Because of the lack of specialist equipment, Elliott had to make his own. Each victim was fitted with a piece of headgear that Elliott adapted from leather football helmets bought at his local sporting goods store. It is a macabre image, but an accurate one, to think of Nicola Sacco and Bartolomeo Vanzetti going to their deaths dressed in the style of Red Grange.
For all the fuss and heartfelt lamentations among protesters and editorial writers about the unfair trial and unjust fate of Sacco and Vanzetti, the evidence suggests that the majority of Americans thought the two men were probably guilty, and most of the rest didn’t really care. According to the
author Francis Russell, by 1926 most people couldn’t have said whether Sacco and Vanzetti were still alive or not. The newspaperman Heywood Broun was certain that the average man “cared nothing about the issue.” He despaired that his own newspaper, the World, carried more coverage of the Snyder-Gray case than it did of Sacco and Vanzetti. Even those who supported Sacco and Vanzetti weren’t always terribly sympathetic. Katherine Anne Porter was shocked at one protest when, in passing, she expressed hope to a Communist named Rosa Baron that a pardon would be granted, and Baron snapped back: “Alive—what for? They are no earthly use to us alive.”
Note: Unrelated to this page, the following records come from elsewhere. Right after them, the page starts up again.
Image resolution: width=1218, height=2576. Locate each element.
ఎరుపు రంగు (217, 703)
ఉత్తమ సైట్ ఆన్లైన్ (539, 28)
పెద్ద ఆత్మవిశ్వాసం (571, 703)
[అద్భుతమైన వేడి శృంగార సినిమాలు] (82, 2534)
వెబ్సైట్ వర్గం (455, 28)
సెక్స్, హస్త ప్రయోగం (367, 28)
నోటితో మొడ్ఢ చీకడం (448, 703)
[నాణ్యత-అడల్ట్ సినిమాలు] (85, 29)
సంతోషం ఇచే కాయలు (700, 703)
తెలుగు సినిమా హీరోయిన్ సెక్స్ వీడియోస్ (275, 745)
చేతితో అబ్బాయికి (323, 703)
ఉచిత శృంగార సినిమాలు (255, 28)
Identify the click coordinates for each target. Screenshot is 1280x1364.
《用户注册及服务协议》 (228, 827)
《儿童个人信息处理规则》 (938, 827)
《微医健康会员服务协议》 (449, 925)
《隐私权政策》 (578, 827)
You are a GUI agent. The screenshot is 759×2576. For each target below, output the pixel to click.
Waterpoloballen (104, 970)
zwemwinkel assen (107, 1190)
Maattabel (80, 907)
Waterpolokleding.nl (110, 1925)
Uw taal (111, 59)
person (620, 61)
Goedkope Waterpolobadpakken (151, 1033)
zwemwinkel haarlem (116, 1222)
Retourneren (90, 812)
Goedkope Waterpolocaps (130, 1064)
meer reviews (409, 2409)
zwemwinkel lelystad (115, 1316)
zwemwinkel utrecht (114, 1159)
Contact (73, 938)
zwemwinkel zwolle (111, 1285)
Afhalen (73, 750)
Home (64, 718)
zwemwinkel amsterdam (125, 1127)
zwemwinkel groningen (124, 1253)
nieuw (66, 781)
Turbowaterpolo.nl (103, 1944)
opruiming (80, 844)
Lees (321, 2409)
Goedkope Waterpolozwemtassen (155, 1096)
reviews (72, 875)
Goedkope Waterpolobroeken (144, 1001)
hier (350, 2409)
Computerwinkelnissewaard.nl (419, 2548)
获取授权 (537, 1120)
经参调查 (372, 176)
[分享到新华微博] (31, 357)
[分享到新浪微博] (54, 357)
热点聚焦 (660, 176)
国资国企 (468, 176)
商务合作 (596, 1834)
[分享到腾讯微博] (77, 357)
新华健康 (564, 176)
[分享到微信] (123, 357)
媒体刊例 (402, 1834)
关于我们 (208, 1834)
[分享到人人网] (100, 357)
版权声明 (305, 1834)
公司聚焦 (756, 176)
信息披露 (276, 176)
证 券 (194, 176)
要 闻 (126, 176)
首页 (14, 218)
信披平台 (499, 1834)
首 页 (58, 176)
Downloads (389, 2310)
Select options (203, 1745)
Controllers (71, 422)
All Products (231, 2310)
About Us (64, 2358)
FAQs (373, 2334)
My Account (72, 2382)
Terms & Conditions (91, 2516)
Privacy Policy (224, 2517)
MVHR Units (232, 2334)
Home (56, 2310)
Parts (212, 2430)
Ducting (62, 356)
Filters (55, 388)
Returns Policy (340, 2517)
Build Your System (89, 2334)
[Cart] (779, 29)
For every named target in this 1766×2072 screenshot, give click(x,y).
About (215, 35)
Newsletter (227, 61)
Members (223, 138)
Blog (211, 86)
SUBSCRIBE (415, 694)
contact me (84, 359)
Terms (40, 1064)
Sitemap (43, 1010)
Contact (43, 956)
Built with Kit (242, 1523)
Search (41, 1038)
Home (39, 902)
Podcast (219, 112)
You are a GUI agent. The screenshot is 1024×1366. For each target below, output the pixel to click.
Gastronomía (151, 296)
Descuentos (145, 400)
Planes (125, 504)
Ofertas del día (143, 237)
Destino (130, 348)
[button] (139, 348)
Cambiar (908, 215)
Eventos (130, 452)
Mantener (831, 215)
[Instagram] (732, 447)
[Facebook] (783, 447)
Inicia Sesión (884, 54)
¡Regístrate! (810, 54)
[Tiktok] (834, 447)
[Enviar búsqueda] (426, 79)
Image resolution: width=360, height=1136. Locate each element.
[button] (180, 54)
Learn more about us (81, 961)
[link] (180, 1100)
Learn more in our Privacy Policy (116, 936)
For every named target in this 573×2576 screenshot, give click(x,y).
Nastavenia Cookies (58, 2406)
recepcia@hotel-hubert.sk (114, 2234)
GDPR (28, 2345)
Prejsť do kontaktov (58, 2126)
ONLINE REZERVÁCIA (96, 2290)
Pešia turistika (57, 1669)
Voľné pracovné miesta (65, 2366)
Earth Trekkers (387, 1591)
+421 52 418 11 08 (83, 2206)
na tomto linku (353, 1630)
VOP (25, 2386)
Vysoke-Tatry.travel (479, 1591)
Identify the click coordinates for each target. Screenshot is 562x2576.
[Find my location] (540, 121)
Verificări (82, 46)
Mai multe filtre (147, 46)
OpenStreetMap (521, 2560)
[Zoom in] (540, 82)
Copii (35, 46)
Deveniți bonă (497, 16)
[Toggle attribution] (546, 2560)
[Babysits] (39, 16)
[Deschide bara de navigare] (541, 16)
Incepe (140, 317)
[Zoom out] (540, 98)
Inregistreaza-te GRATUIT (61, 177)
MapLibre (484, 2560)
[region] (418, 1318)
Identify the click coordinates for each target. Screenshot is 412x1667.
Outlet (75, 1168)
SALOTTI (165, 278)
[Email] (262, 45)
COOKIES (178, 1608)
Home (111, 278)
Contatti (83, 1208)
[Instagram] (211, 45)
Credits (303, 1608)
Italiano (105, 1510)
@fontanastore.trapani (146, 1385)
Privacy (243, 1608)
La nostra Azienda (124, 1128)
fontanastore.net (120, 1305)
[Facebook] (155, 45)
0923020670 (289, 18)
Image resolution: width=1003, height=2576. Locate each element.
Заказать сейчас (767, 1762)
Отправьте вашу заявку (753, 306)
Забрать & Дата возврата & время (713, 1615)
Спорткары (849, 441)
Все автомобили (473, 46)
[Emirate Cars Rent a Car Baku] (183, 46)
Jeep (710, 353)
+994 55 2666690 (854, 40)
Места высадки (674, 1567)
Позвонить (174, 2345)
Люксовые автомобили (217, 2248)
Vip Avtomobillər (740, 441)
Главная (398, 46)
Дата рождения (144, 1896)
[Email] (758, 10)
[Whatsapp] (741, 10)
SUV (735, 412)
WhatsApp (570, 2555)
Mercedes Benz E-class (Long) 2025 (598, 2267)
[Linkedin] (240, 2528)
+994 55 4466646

Somewhat surprisingly, Sacco and Vanzetti were not the most notorious inmates in Charlestown Prison in the summer of 1927. That distinction belonged to a fellow immigrant who had rather faded from the news but whose name has, ironically, lived on more powerfully than those of Sacco and Vanzetti. He was Charles Ponzi, and eight years earlier he had attracted the world’s attention, and made himself an eponym, by devising a scheme designed to make people a lot of money very quickly.
Ponzi was a dapper and diminutive fellow, barely five feet tall. Originally from Parma, Italy, he came to the United States in 1903 at the age of twenty-one and worked at various jobs, from busboy to office clerk to vegetable wholesaler. But in 1919, while living in Boston, he concocted a scheme—in itself perfectly legal—to make a profit by trading in international postal reply coupons. These coupons were invented as a way to help people or businesses send or receive letters or parcels from abroad. The system was meant to facilitate small-scale exchanges between countries. Ponzi realized that he could buy coupons in Europe with depressed European currencies and then redeem them in America for booming U.S. greenbacks. For every $1.00 invested, he could get back up to $3.50.